--- DOCUMENT TEXT ---
[start]
Although VDVQ procedures offer an improvement over the previously mentioned methods with regard to the accuracy with which the harmonic magnitudes are encoded, in addition to the difficulties encountered when using certain distance measures to optimize the codebook, the rounding function included in the determination of the index relationship introduces errors that ultimately degrade the quality of the synthesized speech.

BRIEF SUMMARY

Improved variable dimension vector quantization-related (“VDVQ-related”) processes have been developed that not only provide improvements in quality over existing VDVQ processes but can be applied to a wider variety of circumstances. More specifically, the improved VDVQ-related processes provide quality improvements in codebook generation and the quantization of harmonic magnitudes, and facilitate codebook generation or optimization for a broad range of distortion measures, including those that would involve inverting a singular matrix using known centroid computation techniques.
The improved VDVQ-related processes include, improved methods for extracting an actual codevector from a codevector, improved methods for codebook optimization, improved VDVQ procedures, improved methods for creating an optimum partition, and improved methods for harmonic coding. Additionally, these improved VDVQ-related processes can be implemented in software and various devices, either alone or in any combination. The various improved VDVQ-related devices include variable dimension vector quantization devices, optimum partition creation devices, and codebook optimization devices. The improved VDVQ-related processes can be further implemented into an improved harmonic coder that encodes the original speech signal for transmission or storage.
The improved VDVQ-related processes are based on improvements in the way in which actual codevectors are extracted from the codevectors in a codebook and improvements in the way in which codebooks are generated and optimized. In general, the methods for optimizing codebooks include determining the optimum codevectors using the principles of gradient-descent. By using the principles of gradient-descent, the problems associated with inverting singular centroid matrices are avoided, therefore, allowing the codevectors to be optimized for a greater collection of distance measures. In contrast, the improved methods for extracting an actual codevector from a codevector, in general, redefine the index relationship and use interpolation to determine the actual codevector elements when the index relationship produces a non-integer value. By using interpolation to determine the actual codevector elements, greater accuracy is achieved in coding and decoding the harmonic magnitudes of an excitation because the accuracy of the partitions used in creating the codebook is increased, as well as the accuracy with which the harmonic magnitudes are quantized.
[end]
--- WHAT THE TASK ASKS ---
Write the next part of the passage on improved variable dimension vector quantization, beginning right after its final sentence. The lines further down have no connection to the passage on improved variable dimension vector quantization.

--- GIVEN INFORMATION ---
[start]
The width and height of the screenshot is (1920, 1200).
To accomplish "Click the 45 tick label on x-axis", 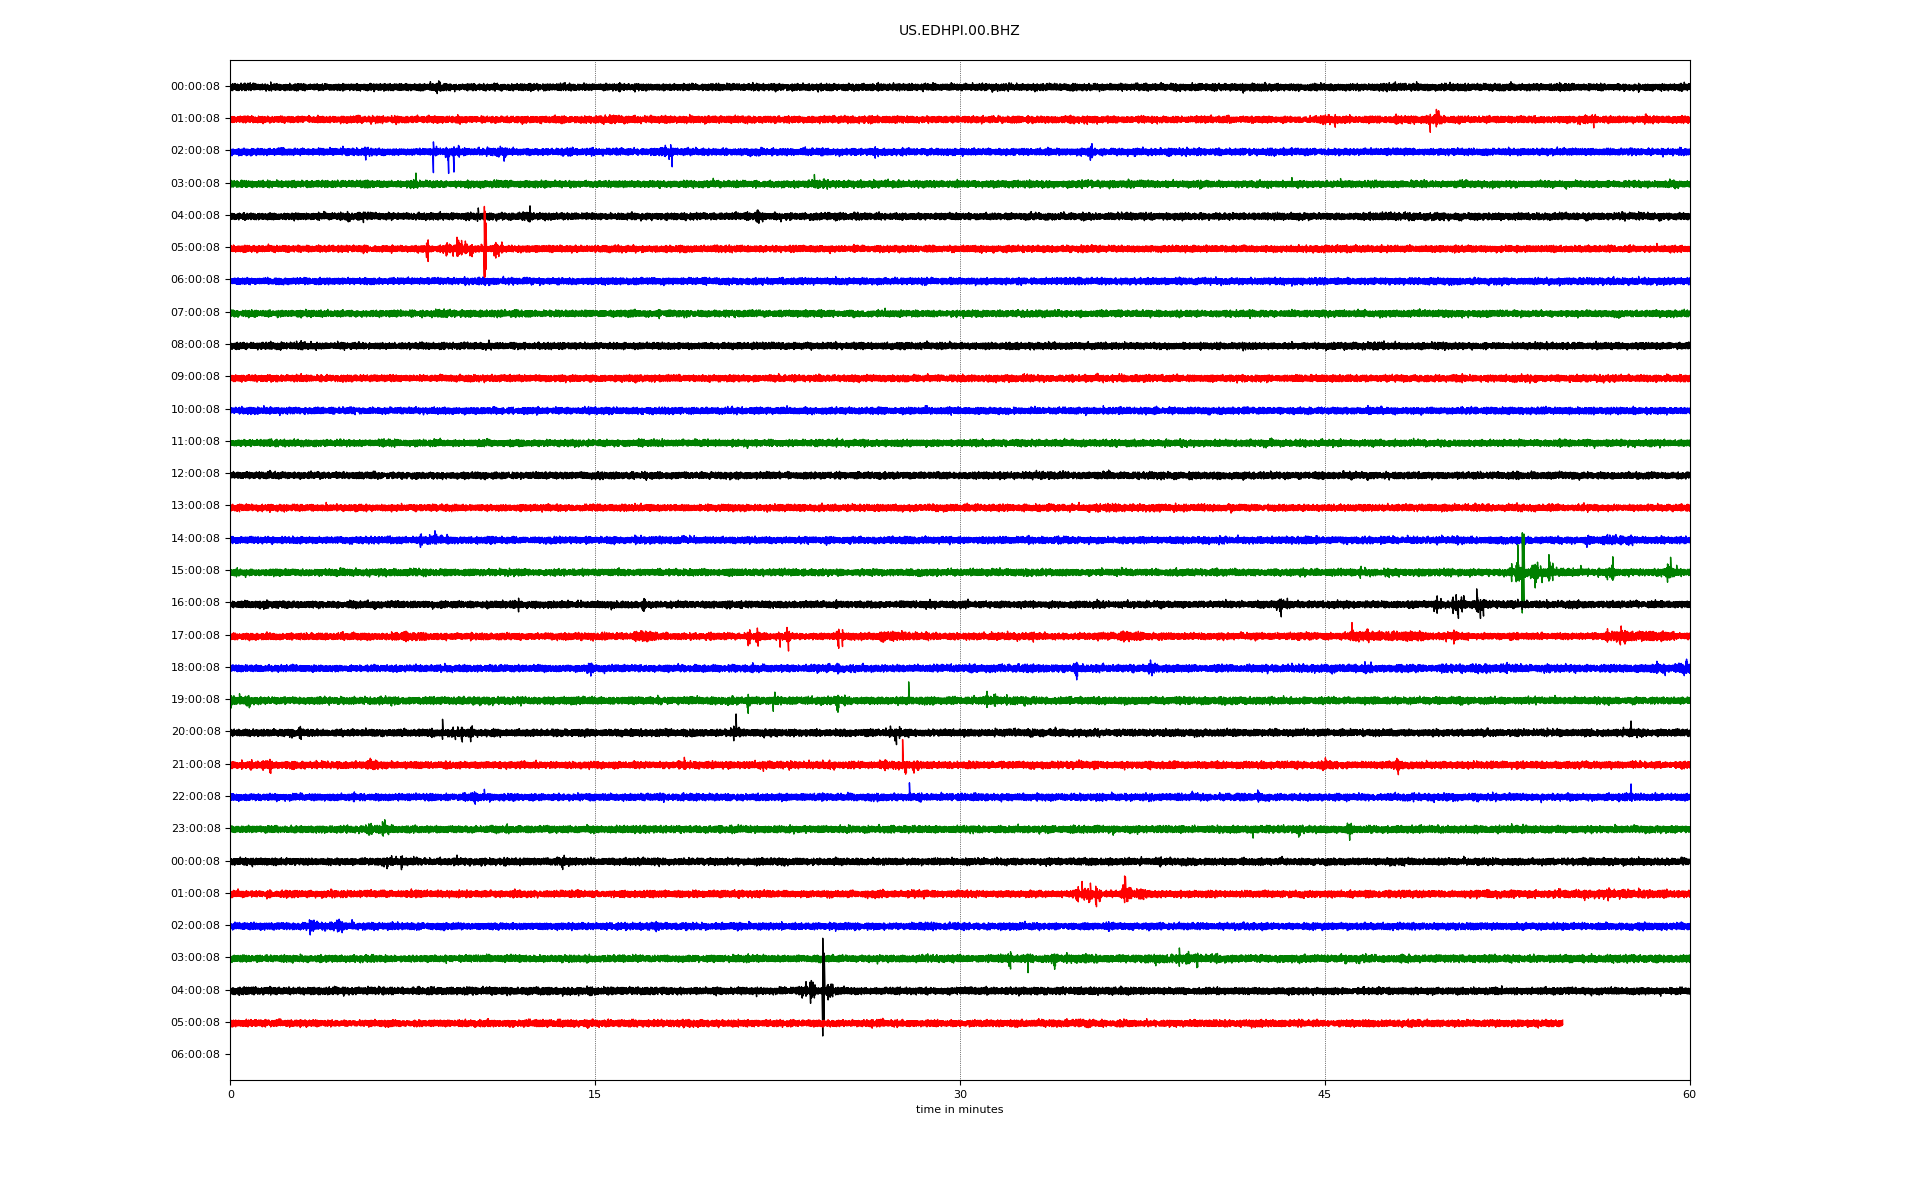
[end]
--- OUTPUT ---
In order to test the performance of the improved VDVQ related processes, improved VDVQ quantizers having a variety of dimensions and resolutions were created, tested and the results of the testing were compared with those resulting from similar testing of quantizers implementing various known harmonic magnitude modeling and/or quantization techniques. Experimental results comparing the performance of these improved VDVQ quantizers to the performance of the various known quantizers demonstrated that the improved VDVQ quantizers produce the lowest average spectral distortion under the tested conditions. In fact, the improved VDVQ quantizers demonstrated a lower average spectral distortion than quantizers implementing a known constant magnitude approximation without quantization and quantizers implementing a known partial harmonic magnitude technique without quantization. Additionally, the improved VDVQ quantizers outperformed quantizers based on the known HVXC coding standard implementing a known variable to fixed conversion technique, as well as quantizers obeying the basic principles of a known VDVQ procedure, where the improved VDVQ quantizers had a comparable complexity, or only a moderate increase in computation, respectively.

BRIEF DESCRIPTION OF THE DRAWINGS

This disclosure may be better understood with reference to the following figures and detailed description. The components in the figures are not necessarily to scale, emphasis being placed upon illustrating the relevant principles. Moreover, like reference numerals in the figures designate corresponding parts throughout the different views.
FIG. 1 is flow chart of a harmonic analysis process, according to the prior art;
FIG. 2 is a flow chart of a generalized Lloyd algorithm for optimizing a codebook, according to the prior art;
FIG. 3 is a flow chart of a variable dimension vector quantization procedure, according to the prior art;
FIG. 4 is a flow chart of a method for extracting an actual codevector from a codevector in a codebook, according to the prior art;
FIG. 5 is a graph of codevector indices as a function of pitch period, according to the prior art;
FIG. 6 is a flow chart of an embodiment of an improved method for extracting an actual codevector from a codevector in a codebook;
FIG. 7 is a flow chart of an embodiment of a method for creating an optimum partitioning for a codebook;
FIG. 8 is a flow chart of an embodiment of an improved variable dimension vector quantization procedure;
FIG. 9 is a flow chart of an embodiment of an improved method for codebook optimization;
FIG. 10 is a flow chart of an embodiment of a method for updating current optimum codevectors using gradient-descent;
FIG. 11 is a flow chart of an embodiment of an improved method for harmonic coding; (In Box 910: VDVQ for the present case is only applied to the harmonic magnitudes, the other parameters use other (undefined) quantization methods).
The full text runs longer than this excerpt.